Top of Data supplied

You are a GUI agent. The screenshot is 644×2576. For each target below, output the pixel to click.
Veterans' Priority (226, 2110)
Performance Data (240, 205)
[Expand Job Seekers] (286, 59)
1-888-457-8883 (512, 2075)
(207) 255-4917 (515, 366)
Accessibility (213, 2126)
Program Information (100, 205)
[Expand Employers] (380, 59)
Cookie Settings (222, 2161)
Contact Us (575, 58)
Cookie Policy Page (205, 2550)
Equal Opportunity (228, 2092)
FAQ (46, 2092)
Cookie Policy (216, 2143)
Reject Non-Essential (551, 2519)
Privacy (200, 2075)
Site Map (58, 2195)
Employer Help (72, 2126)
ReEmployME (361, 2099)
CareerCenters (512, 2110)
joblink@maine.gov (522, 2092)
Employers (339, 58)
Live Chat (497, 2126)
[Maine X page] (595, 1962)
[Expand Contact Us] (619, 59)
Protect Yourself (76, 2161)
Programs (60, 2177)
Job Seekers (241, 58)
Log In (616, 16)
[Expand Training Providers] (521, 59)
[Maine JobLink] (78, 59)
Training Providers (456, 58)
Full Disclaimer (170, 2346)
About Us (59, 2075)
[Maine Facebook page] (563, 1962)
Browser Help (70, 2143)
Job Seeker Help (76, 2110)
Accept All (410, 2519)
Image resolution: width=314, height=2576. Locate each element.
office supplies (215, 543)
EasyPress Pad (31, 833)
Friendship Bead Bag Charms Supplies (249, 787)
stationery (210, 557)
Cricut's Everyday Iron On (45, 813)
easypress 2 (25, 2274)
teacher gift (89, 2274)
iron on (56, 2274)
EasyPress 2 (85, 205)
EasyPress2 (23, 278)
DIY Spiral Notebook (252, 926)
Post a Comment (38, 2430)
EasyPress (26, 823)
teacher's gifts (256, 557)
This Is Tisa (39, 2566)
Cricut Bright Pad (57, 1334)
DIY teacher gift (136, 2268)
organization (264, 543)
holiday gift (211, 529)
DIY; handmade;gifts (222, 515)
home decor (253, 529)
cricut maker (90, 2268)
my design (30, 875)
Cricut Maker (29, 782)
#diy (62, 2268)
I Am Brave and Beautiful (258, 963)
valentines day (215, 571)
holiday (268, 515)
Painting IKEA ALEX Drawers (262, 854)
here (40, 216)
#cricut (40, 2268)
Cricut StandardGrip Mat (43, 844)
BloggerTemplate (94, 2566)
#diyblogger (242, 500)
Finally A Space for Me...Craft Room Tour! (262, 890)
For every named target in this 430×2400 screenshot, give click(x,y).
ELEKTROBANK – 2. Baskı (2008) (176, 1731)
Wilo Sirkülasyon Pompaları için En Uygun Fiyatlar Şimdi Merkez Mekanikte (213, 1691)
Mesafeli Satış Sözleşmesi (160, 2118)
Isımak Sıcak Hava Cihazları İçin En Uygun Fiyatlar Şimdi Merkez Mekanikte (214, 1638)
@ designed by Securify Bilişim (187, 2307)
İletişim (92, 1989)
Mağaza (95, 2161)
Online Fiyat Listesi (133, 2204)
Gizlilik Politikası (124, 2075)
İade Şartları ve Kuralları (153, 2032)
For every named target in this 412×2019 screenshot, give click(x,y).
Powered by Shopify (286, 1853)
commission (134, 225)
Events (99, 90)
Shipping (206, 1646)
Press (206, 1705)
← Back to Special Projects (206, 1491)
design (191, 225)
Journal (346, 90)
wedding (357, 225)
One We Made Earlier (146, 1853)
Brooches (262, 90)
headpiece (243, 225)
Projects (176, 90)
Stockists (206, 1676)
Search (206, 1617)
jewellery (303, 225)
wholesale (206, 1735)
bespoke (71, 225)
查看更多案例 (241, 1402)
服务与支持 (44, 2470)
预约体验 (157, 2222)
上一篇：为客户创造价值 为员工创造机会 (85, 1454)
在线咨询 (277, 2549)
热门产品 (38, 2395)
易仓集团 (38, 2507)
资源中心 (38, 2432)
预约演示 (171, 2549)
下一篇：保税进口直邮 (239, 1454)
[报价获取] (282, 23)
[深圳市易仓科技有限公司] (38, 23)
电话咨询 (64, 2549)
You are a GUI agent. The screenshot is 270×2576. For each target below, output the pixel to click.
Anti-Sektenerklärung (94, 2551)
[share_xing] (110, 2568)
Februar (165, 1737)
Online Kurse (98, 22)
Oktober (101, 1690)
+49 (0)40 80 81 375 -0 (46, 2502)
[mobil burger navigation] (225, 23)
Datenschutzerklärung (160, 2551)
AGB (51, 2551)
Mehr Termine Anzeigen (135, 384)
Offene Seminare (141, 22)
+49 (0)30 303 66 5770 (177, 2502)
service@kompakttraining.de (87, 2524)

Bottom of Data supplied

What you will do: Copy, from the material, each line that holds the string "Şimdi".

Answer section:
Wilo Sirkülasyon Pompaları için En Uygun Fiyatlar Şimdi Merkez Mekanikte (213, 1691)
Isımak Sıcak Hava Cihazları İçin En Uygun Fiyatlar Şimdi Merkez Mekanikte (214, 1638)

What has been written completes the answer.